Pada Mei lalu Nike mencatatkan kenaikan pendapatan hingga 21 persen. Pabrikan apparel itupun menutup buku keuangan tahunan dengan keuntungan sebesar 2,3 miliar dolar AS atau hampir 27 triliun rupiah (!). Ini belum termasuk beberapa ratus juta dolar dari penjualan kaus.

Catatan ini diyakini bakal bertahan, bahkan berpotensi lebih besar lagi tahun depan menyusul penyelenggaraan Piala Dunia. Satu hal yang membuat Nike optimistis adalah meningkatnya gairah dan antusiasme warga AS terhadap sepakbola.

SCROLL TO CONTINUE WITH CONTENT

Sebagaimana telah diberitakan sebelumnya bahwa suporter AS menjadi pembeli tiket terbanyak untuk kategori "suporter tamu" alias penonton yang datang dari luar Brasil. Total ada 196.838 tiket yang dibeli warga AS untuk menyaksikan langsung turnamen empat tahun tersebut, hanya kalah dari suporter lokal Brasil yang memborong 1.363.179 alias 60% dari alokasi tiket.

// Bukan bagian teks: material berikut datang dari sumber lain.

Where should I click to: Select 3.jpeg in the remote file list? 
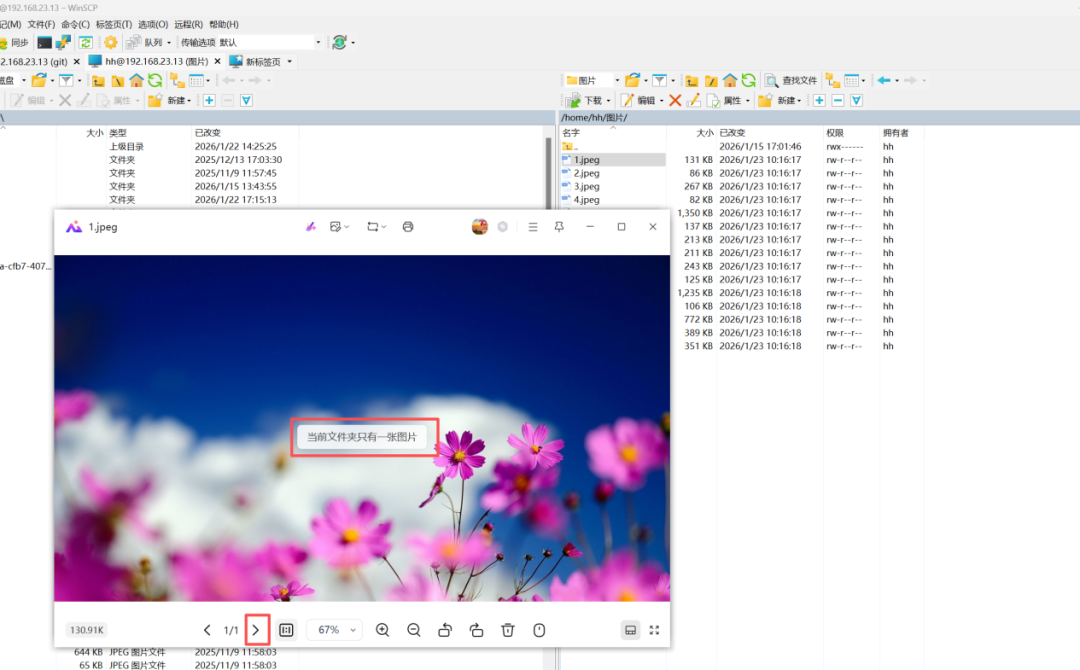[x=586, y=186]
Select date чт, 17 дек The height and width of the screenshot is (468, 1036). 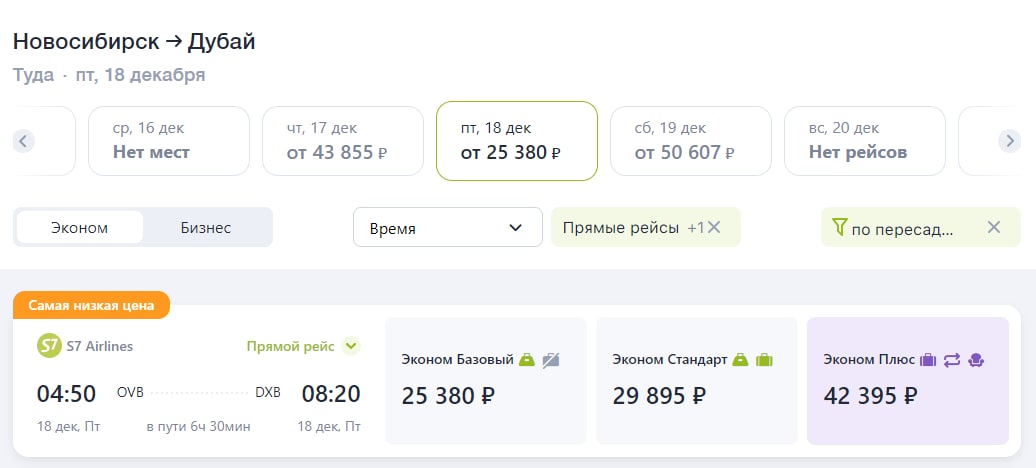tap(343, 141)
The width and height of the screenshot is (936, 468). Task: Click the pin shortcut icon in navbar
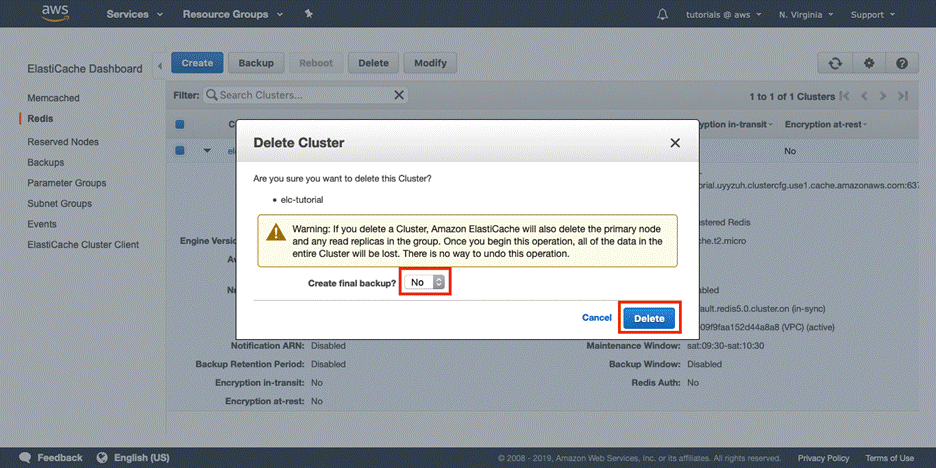(308, 15)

Dukungan masif ini berbanding lurus dengan penampilan AS. Bergabung di grup sulit bersama Jerman, Portugal, dan Ghana, anak asuh Juergen Klinsmann sukses melaju ke fase gugur sebagai runner up. Mereka pada akhirnya terhenti di babak 16 besar oleh Belgia setelah bertarung habis-habisan.

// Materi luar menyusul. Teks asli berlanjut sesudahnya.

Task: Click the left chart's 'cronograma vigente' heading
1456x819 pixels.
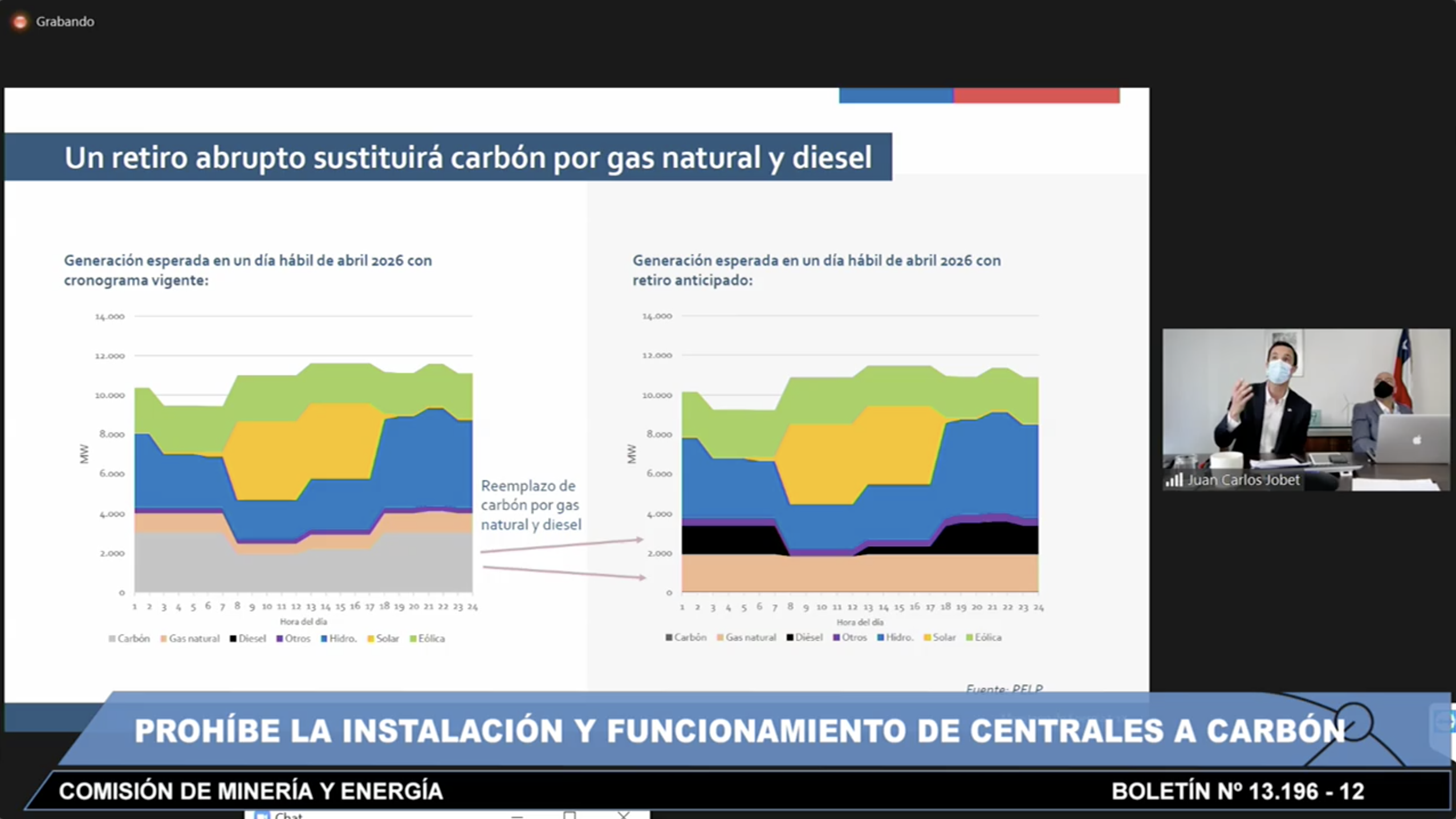Action: (248, 270)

Meski demikian, Nike mengungkapkan tak cuma AS yang menjadi lahan potensial. China diakui punya prospek yang tak kalah cerah menyusul mulai berkembangnya kompetisi sepakbola di sana.

Perkembangan ini ditandai dengan maraknya pesepakbola top yang hijrah ke Negeri Tirai Bambu. Sejak 2011, tercatat ada nama-nama top seperti Didier Drogba, Nicholas Anelka, Frederic Kanoute, Seudou Keita, dan salah satu yang teranyar adalah Alessandro Diamanti. Tak ketinggalan sejumlah pelatih ternama seperti Sergio Batista, Jean Tigana, dan Marcelo Lippi.

"Saya berjanji kepada Anda bahwa progresnya akan tetap demikian tahun depan. AS menawarkan potensi yang sangat besar secara jelas, bagaimanapun antusiasme terhadap sepakbola sudah ada di sana. Dan di China, ada kesempatan yang luar biasa untuk tumbuh," kata CEO Nike Mark Parker kepada Handelsblatt, sebagaimana dikutip Reuters.

Potensi untuk meraup untung lebih besar juga tersedia melihat dua semifinalis Piala Dunia kali ini merupakan tim yang disponsori Nike, yakni tuan rumah Brasil dan Belanda. Keduanya masing-masing akan berhadapan dengan Jerman dan Argentina yang merupakan tim dukungan Adidas, sehingga babak semifinal ini tak ubahnya duel langsung antara dua pabrikan apparel besar dunia.

Jika berhasil mengirimkan satu wakil ke final dan jadi juara --atau bahkan menempatkan dua tim sekaligus di final-- maka secara komersial citra Nike akan terdongkrak. Niscaya hal ini bakal berdampak positif terhadap penjualan.